Num encontro com o jornalista Fernando Pacheco Jordão, D. Paulo contou ter sido procurado, na véspera do culto ecumênico realizado em 31 de outubro de 1975, por dois secretários do governo paulista, que tentaram convencê-lo a desistir pois um dirigente católico não podia orar por um suicida. A resposta de D. Paulo foi um corajoso desmentido para a versão difundida pela repressão: “Amanhã eu estarei na Catedral, rezando por Vladimir, porque tenho a plena convicção de que ele não se suicidou”.
 
Aquele foi um ponto alto na cordilheira de cumes elevados que foi a ação de D. Paulo na luta pela democracia e pelos direitos humanos.
 
O culto foi realizado por ele juntamente com D. Helder Câmara, vinte sacerdotes católicos e os rabinos Henry Sobel e Marcelo Rittner.


A voz de d. Paulo ressoou no templo exprimindo o sentimento dos democratas: "Ninguém toca impunemente no homem, que nasceu do coração de Deus, para ser fonte de amor em favor dos demais homens. Desde primeiras páginas da Bíblia Sagrada até a última, Deus faz questão de comunicar constantemente aos homens que é maldito quem mancha suas mãos com o sangue de seu irmão. Nem as feras do Apocalipse hão de cantar vitórias diante de um Deus que confiou aos homens sua própria obra de amor. A liberdade - repito - a liberdade humana nos foi confiada como tarefa fundamental, para preservarmos, todos juntos, a vida do nosso irmão, pela qual somos responsáveis, tanto individual quanto coletivamente". 
 
E disse: “Basta! E hora de se unirem os que ainda querem olhar para os olhos do irmão e ainda querem ser dignos da luz que desvenda a falsidade.”
 
Mas a luta iria ainda ser longa. Em 16 de dezembro de 1976 ocorreu o episódio violento conhecido como “Massacre da Lapa”. D. Paulo tentou informar aos dirigentes do Partido Comunista do Brasil sobre a invasão planejada pela repressão. A informação fora recebida através do cônsul norte-americano em São Paulo e dizia que a sede do PCdoB seria invadida por agentes da repressão. D. Paulo passou a informação a dirigentes partidários a quem tinha acesso. “Mas não consegui salvar todo o grupo", lamentou mais tarde.
 
Em setembro de 1977 ele se encontrava em Roma, e teve que voltar imediatamente. No dia 22 daquele mês a Pontifícia Universidade Católica de S. Paulo (PUC-SP) foi invadida por policiais e militares para reprimir o Encontro Nacional de Estudantes que lá ocorria. Foi uma afronta direta a sua autoridade eclesiástica. Lá estavam cerca de dois mil estudantes; a ação repressora foi extremamente violenta e mais de 700 estudantes foram presos. D. Paulo reagiu com indignação registrada em sua declaração: “na PUC só se entra prestando exame vestibular, e só se entra na PUC para ajudar o povo e não para destruir as coisas”.

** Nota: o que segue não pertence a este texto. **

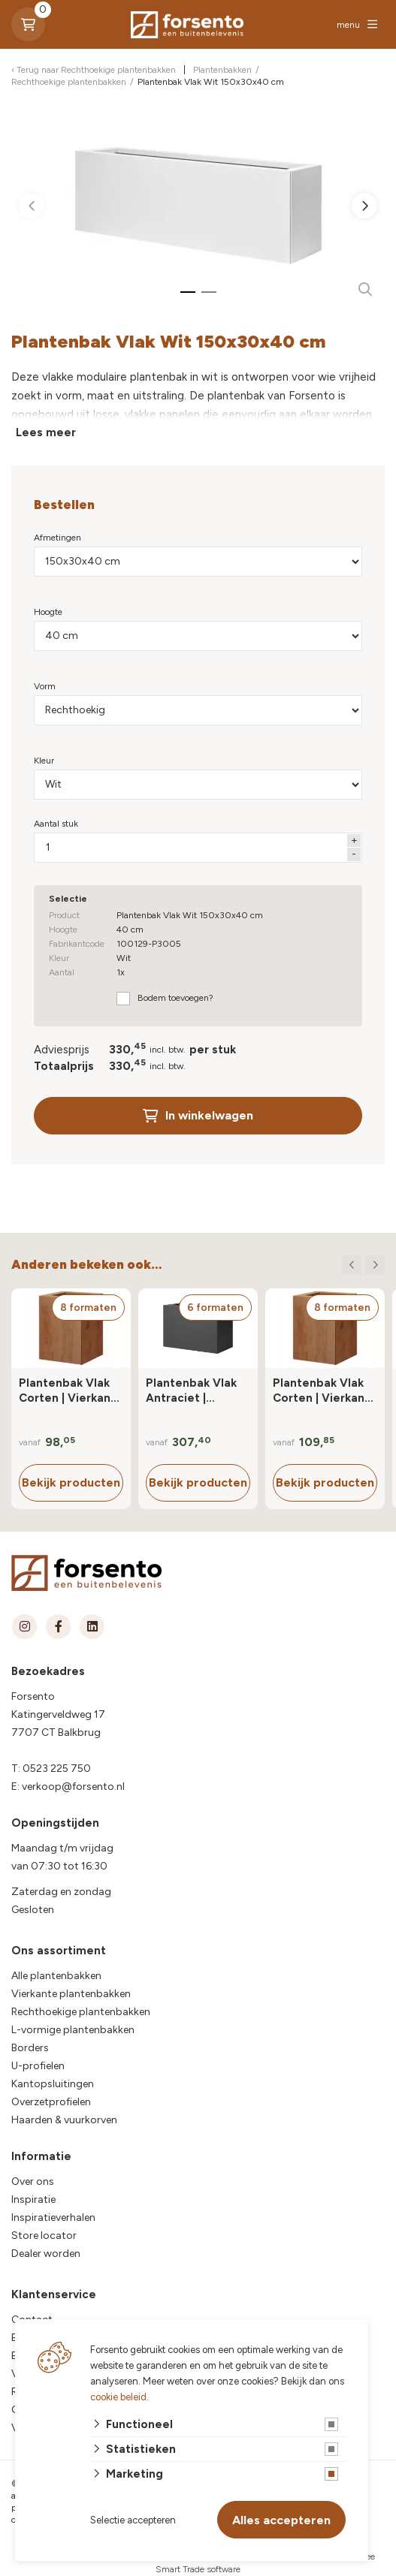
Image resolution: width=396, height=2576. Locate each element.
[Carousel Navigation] (363, 1265)
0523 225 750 (57, 1768)
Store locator (44, 2235)
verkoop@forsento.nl (73, 1786)
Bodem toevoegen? (175, 998)
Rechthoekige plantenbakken (80, 2011)
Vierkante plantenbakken (71, 1993)
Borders (30, 2047)
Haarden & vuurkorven (64, 2120)
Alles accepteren (281, 2520)
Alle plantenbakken (56, 1975)
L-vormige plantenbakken (73, 2029)
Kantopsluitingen (52, 2083)
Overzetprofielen (51, 2101)
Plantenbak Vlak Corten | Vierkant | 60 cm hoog (324, 1391)
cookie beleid (118, 2397)
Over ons (32, 2181)
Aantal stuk (56, 823)
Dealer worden (45, 2253)
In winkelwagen (198, 1115)
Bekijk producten (71, 1482)
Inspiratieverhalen (53, 2217)
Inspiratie (33, 2199)
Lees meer (46, 432)
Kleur (44, 760)
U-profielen (38, 2065)
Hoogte (48, 612)
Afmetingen (57, 537)
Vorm (45, 686)
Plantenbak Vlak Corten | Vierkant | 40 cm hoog (70, 1391)
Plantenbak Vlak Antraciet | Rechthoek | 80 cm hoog (191, 1391)
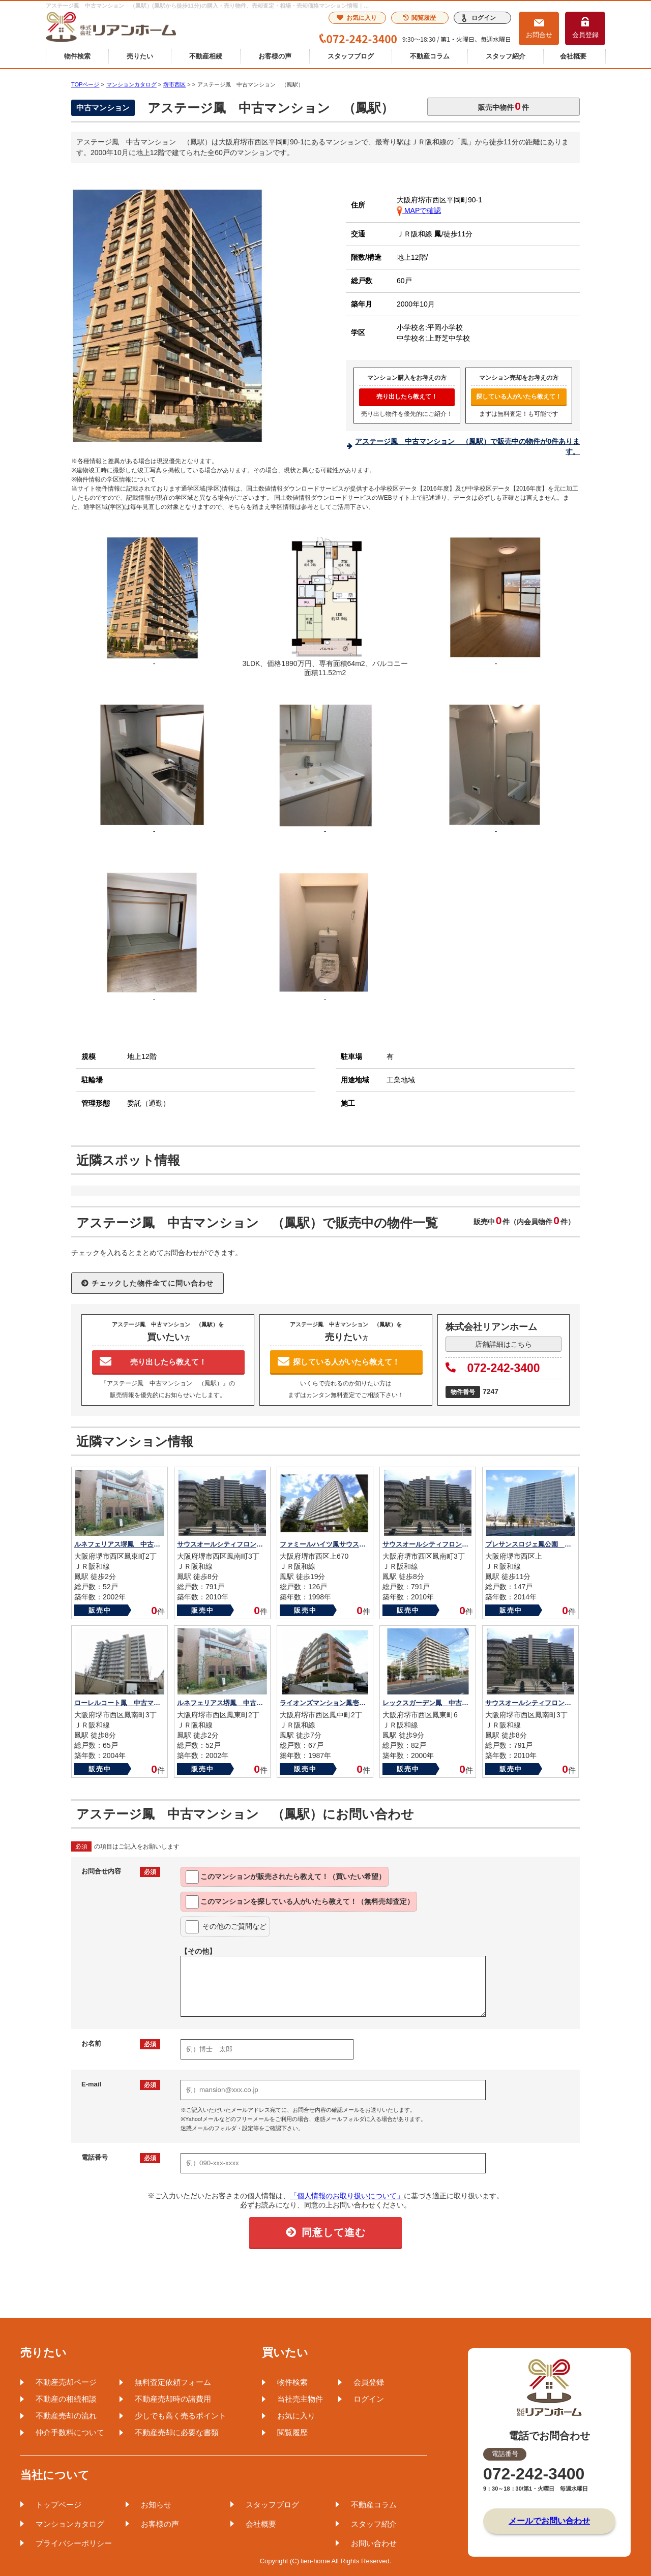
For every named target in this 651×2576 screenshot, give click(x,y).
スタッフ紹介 (505, 56)
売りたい (140, 56)
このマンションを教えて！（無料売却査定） (300, 1901)
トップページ (58, 2504)
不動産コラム (430, 56)
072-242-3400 (493, 1368)
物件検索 (77, 56)
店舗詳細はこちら (503, 1344)
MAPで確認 (419, 210)
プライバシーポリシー (74, 2543)
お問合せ (539, 35)
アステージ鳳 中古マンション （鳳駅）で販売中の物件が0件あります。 (467, 446)
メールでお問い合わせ (549, 2521)
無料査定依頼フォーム (173, 2382)
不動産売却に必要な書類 (177, 2432)
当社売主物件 (300, 2399)
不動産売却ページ (66, 2382)
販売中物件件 (503, 106)
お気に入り (357, 17)
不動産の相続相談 (66, 2399)
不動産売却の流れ (66, 2415)
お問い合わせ (374, 2543)
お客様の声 (274, 56)
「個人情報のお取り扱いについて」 (347, 2196)
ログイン (483, 17)
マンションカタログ (70, 2524)
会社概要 (573, 56)
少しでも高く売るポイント (180, 2415)
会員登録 (585, 35)
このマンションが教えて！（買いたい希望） (286, 1877)
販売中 (99, 1610)
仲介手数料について (70, 2432)
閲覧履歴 (419, 17)
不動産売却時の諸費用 (173, 2399)
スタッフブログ (351, 56)
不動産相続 (205, 56)
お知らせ (156, 2504)
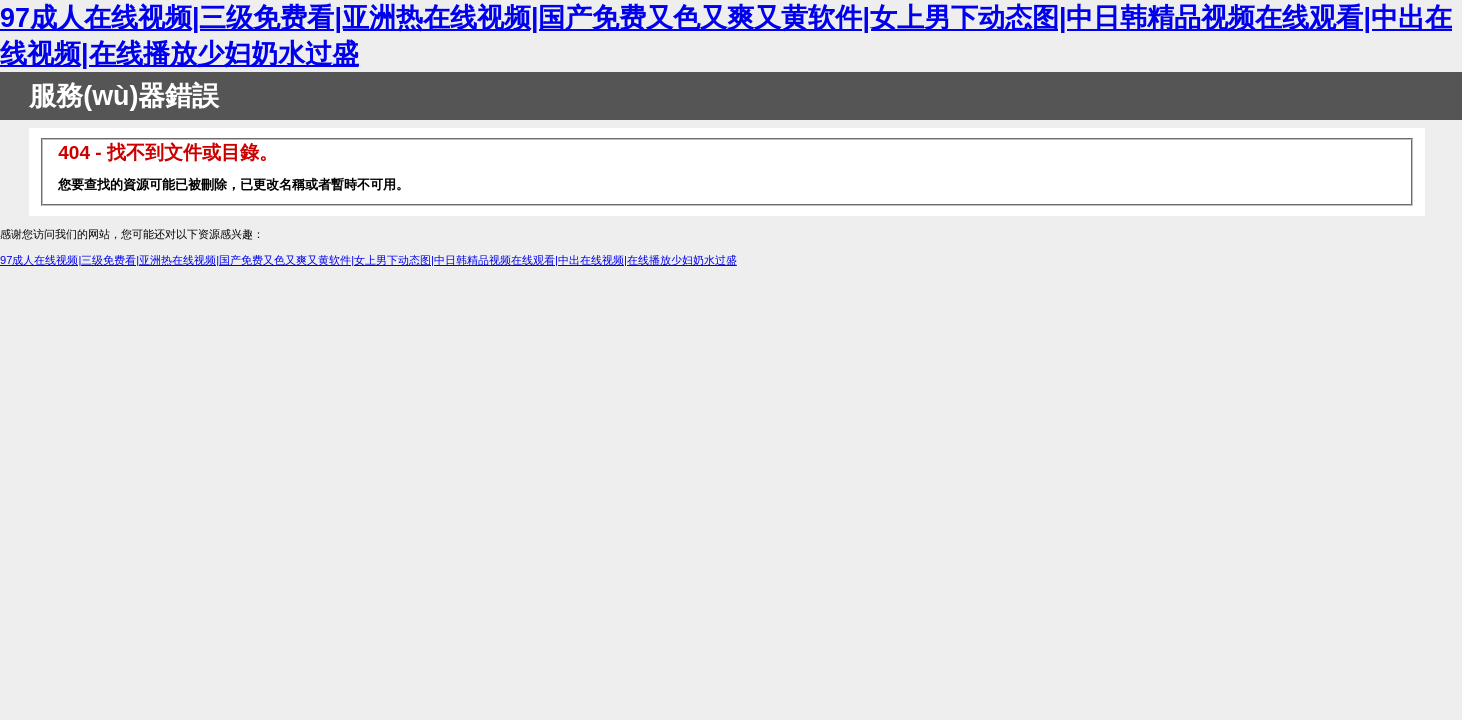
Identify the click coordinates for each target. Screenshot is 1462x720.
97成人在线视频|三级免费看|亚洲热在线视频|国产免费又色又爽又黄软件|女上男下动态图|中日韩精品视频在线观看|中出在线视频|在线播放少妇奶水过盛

Mais tarde, entre 1979 e 1985 - com o pastor Jaime Wright - foi um dos animadores do projeto Brasil Nunca Mais, que resultou num grande e corajoso livro de denúncia dos crimes da ditadura. O trabalho foi feito sob sigilo, e copiou mais de um milhão de páginas de processos do Superior Tribunal Militar (STM), levadas ao exterior por segurança.
 
Paulo Evaristo Arns, o menino de Forquilha que se tornou a maior autoridade católica de São Paulo, é também osimbolo imorredouro da luta do povo pela democracia e pela justiça social. É nessa condição que mora no coração de todos os democratas!
 
Referências

Folha de S. Paulo. 10 de agosto de 1995.

Jordão, Fernando Pacheco. Dossiê Herzog - Prisāo, Tortura e Morte no Brasil. São Paulo: Global, 2005.

Serbin, Kenneth P. Diálogos na Sombra: Bispos e Militares, tortura e justiça social na ditadura. São Paulo: Cia das Letras, 2001.

Do Portal Vermelho.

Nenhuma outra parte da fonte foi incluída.